Who Qualifies for the EV Tax Credit?

EV tax credit

Now that electric cars are becoming more popular because of their environmentally-friendly features, their demand is expected to double in the upcoming years due to the recent expansion of the Electric Vehicle (EV) Tax Credit.

So if you’re planning on getting your own electric vehicle soon, the tax credit eligibility requirements might be worth looking into.

What is the Electric Vehicle Tax Credit?

The EV Tax Credit is a type of tax break that allows electric and plug-in vehicle owners to receive a minimum of $2,500 and a maximum of $7,500 of tax credits depending on the qualifications of the vehicle. Similar to other tax credits, you can only claim it once you file your tax return. Take note that its credits are nonrefundable even if the full amount was unused, but you can use them to lower your owed taxes to zero.

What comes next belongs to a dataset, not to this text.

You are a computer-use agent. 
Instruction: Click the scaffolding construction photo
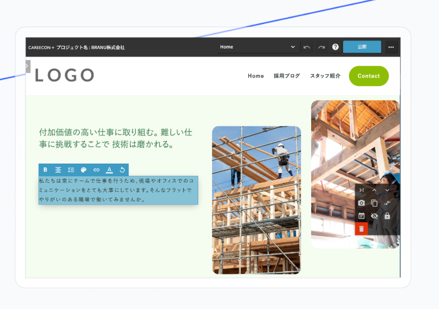tap(256, 200)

On August 16, 2022, the Inflation Reduction Act (IRA) was signed into law by Pres. Biden bringing a number of significant changes that will take effect on January 2023 until 2032. Part of the major changes is that by 2024, you can use the credits to discount the purchasing price immediately when buying an electric vehicle instead of waiting until your next tax return. 

Who is Qualified to claim the EV Tax Credit?

Due to the IRA, electric vehicles are now more accessible but you can only qualify for the EV Tax Credit if your income, vehicle price, battery, and final assembly meet its requirements. 

One of its conditions is that the vehicle should only be sold for use or for lease, not for reselling. The owner should also be the taxpayer, and it should mostly be driven within the United States. Some of the other requirements are as follows:

1. Income

You can only be eligible to claim the EV Tax Credit if your income falls within these ranges:

  • Single filers – $150,000 or below
  • Head of household – $225,000 or below
  • Joint filers – $ 300,000 or below

2. EV and fuel-cell vehicles

Before the IRA, you can only claim full credit if you have a pure electric vehicle while plug-in hybrids or fuel-cell vehicles are only allowed less than half of the credit. But beginning July 2023, fuel-cell vehicles are eligible for the EV Tax Credit for up to $3,000 as long as it meets their qualifications.

The criteria include having a total purchasing price that doesn’t exceed $50,000, and its parts are never altered from the original manufacturer’s specifications.

3. Vehicle price range

Considering electric vehicles can be pricey, you can only be eligible for the EV Tax Credit if your car doesn’t exceed the price range of $55,000, while SUVs, vans, or trucks shouldn’t be over $80,000.

4. Used vehicles

In 2023, used electric vehicles will also become eligible for this tax credit as long as they cost $25,000 or less and the credit only covers up to 30% of its price, with a limit of $4,000. You should also keep in mind that the vehicle should only have a weight of fewer than 14,000 pounds and be at least 2 years old.

5. Manufacturer restrictions

Previously, the EV Tax Credit reduces and eventually phases out once an auto manufacturer sells more than 200,000 electric vehicles. But thanks to the IRA, this restriction is no longer observed, so huge manufacturers like Tesla, Chevrolet, and General Motors can now offer this discount again in 2023.

But to qualify for the maximum amount of $7,500 tax credits, any electronic vehicle purchased after August 16, 2022 must only be assembled in North America. Since several brands have their parts assembled from different countries, this will limit your options of vehicle brands and models to choose from. 

To help you pick an eligible vehicle, the Department of Energy has a comprehensive list of models that qualify for this criteria.

6. Battery percentage

Half of the final assembly requirement of the EV Tax Credit is your vehicle should have a certain percentage of its battery assembled or made in North America. Each year, this percentage requirement will increase until electric vehicle batteries are completely built within. 

For instance, the battery requirement for 2023 is set to 50% while it bumps into 60% by 2024. But by 2029 and onwards, the requirement is expected to reach 100%.

7. Critical minerals

The other half of the final assembly qualification for this tax credit is your electric car should have a specific percentage of critical minerals in its battery that’s sourced from the United States or a country that’s part of its free-trade partners.

Similar to the battery requirement, the percentage threshold increases every year where the eligibility in 2023 is 40%. But by 2027 and onwards, the requirement surges to 80%.

The views expressed in this article are those of the authors and do not necessarily reflect the views or policies of The World Financial Review.